ENTRIES SHOWN |
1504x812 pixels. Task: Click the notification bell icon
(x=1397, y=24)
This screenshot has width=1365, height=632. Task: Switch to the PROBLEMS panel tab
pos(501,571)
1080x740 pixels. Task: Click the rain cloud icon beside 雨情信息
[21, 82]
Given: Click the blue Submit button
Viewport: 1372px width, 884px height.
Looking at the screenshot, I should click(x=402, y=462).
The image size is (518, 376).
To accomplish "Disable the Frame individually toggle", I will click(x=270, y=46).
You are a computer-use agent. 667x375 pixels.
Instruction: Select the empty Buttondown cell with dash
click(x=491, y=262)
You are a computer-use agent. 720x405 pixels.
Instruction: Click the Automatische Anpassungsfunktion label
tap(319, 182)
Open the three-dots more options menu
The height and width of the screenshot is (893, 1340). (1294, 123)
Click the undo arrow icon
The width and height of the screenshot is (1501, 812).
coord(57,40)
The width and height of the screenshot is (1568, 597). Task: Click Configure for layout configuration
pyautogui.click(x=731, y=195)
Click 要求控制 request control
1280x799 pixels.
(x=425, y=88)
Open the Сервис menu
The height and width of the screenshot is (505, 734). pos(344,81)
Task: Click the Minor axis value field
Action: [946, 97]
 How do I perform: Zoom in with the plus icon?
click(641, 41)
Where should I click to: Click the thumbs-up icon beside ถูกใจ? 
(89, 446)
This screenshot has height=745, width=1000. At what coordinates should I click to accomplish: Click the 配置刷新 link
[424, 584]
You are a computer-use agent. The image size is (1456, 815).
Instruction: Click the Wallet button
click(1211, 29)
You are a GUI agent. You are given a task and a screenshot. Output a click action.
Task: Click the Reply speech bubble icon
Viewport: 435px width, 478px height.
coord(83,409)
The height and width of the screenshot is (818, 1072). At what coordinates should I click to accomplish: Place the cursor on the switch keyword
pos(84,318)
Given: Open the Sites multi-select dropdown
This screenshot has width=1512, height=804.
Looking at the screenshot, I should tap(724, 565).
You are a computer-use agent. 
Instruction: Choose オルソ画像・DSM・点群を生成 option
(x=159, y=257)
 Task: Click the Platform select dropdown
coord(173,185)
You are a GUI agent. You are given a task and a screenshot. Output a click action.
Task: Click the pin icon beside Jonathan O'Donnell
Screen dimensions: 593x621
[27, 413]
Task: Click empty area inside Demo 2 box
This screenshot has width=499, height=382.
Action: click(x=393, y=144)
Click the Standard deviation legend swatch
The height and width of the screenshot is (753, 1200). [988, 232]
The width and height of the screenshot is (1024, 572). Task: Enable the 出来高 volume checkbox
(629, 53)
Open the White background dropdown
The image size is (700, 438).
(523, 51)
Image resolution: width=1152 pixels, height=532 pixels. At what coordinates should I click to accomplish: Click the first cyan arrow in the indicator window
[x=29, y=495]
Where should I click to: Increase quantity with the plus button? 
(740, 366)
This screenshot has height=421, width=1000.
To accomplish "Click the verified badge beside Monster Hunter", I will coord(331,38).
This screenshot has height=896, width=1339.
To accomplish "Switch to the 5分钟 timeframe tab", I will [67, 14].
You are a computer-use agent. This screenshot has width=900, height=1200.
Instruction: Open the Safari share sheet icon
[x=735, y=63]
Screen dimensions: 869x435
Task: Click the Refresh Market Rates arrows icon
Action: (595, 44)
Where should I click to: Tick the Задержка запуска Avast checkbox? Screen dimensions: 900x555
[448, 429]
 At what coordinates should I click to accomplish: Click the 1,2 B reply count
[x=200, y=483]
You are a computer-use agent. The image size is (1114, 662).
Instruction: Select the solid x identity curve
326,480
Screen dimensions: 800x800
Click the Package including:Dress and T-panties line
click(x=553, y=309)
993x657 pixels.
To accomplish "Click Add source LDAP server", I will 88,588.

WHAT YOU HAVE TO DO |
The answer must be a single number: how many lines in the data above contain the string "computer".

WORKED SOLUTION |
6